You can use evaluation functions in the playground by clicking the Evaluation metrics button in a prompt session. Here, you will have the option to select an existing metric or create a new one.

Registering an auto-evaluation metric

Parea provides use-case-specific evaluation metrics that you can use out of the box. To get started, click Register new auto-eval metric. This will allow you to create a metric based on your specific inputs. Next, find the metric you want to use based on your use case. Each metric has its required and optional variables.

Your prompt template must have a variable for any required inputs. For example, the LLM Grader metric expects your prompt to have a {{question}} variable. If your variable is named something else, you can select which variable to associate with the question field from the drop-down menu.
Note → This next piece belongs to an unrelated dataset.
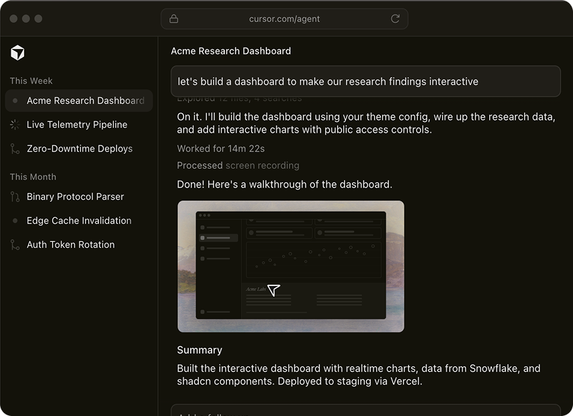Click the status dot beside Acme Research Dashboard
573x416 pixels.
click(x=15, y=101)
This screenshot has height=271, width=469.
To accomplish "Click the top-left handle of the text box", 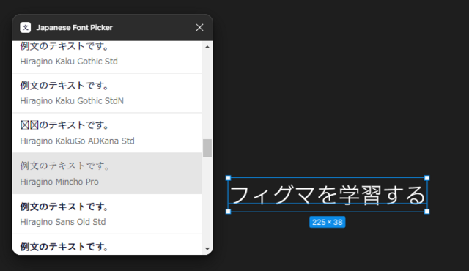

Click Register once you are done, and that metric will be enabled.

Example - Auto-eval from New Prompt Session

It’s super easy to get started. Let’s create an auto-eval in the playground. First, go to the Playground and click Create New Session. You will see a rag example prompt pre-populated. The prompt is:

prompt template
Use the following pieces of context from Nike's financial 10k filings
dataset to answer the question. Do not make up an answer if no context is
provided to help answer it.
Context:
---------
{{context}}
---------
Question: {{question}}
---------
Answer:

The inputs row shows that context has been pre-populated with a snippet from Nike’s 10k filings. Our question to ask the LLM is: Which operating segment contributed least to total Nike brand revenue in fiscal 2023?
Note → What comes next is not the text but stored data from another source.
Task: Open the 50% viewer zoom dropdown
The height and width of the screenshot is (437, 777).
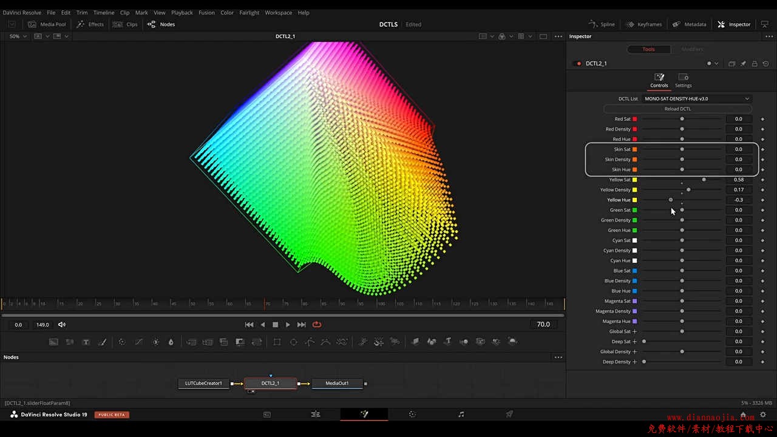Action: click(x=18, y=36)
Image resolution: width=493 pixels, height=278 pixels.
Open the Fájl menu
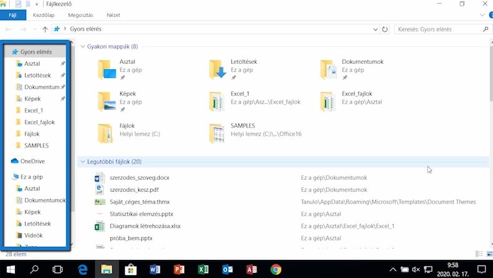13,15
Click Compare to see what the LLM’s response is.

Add an auto-eval metric

Now, let’s add an auto-eval metric. Click Evaluation metrics and Register new auto-eval metric. Select RAG as our use case, and let’s start with Context Relevance as our metric. Click Setup.

context_relevance

You will notice that this metric requires a question and context input. Since our prompt template already has these inputs, we can click Register. Now, this metric will always be available. To finish, click Set eval metric(s) to enable this metric in our current Playground session. The Compare button will now say Compare & evaluate; click it.

First, a new LLM result will be generated. Then, the session will automatically save your results. Then, the evaluation score will be computed. You will see your score at the top of the Prompt section and the Inference section.

My score was Context Relevance-b6CK' score: 0.08 what was yours?

Auto-eval with target (“ground truth”)

What if we know what the correct answer should be? Add a target variable to our prompt to represent the correct answer.

In the Input section, click the blue button to Add inputs to test collection.

add_inputs

Next, enter the name Rag Example for our new collection. And where it says Define a target paste:

target
Global Brand Divisions

Finally, click Create collection.

create_dataset

Now, let’s register a new auto-eval metric. This time, select General as our use case and Answer Matches Target - LLM Judge as our metric. Once again, no changes are needed since our prompt template input variable names match the required inputs of the metric, click Register, then Set eval metric(s).

We now have two metrics attached to this session, Context Relevance and Answer Matches Target - LLM Judge.

Instead of clicking Compare & evaluate, since we do not need to call the LLM provider again, select the down chevron icon next to Compare & evaluate and select Evaluate. This will run the evaluation metrics on our existing LLM response.

Congrats, that’s it!

You should now see two scores. My scores are 'Context Relevance-b6CK' score: 0.08 / 'Answer Matches Target - LLM Judge-rFun' score: 0.00. Did your prompt also fail the Answer Matches Target eval?

CHALLENGE: Update your prompt to get it to pass. 🤓

Want to explore more? Try our Rag Tutorial.

Using a custom eval metric

All the evaluation metrics you’ve created in the Evaluations tab will be available in the Playground. If you don’t have any, click Create new custom metric to get started (Learn how to create a custom eval).

You can select the metrics you want in the Evaluation metrics modal and then click Set eval metric(s).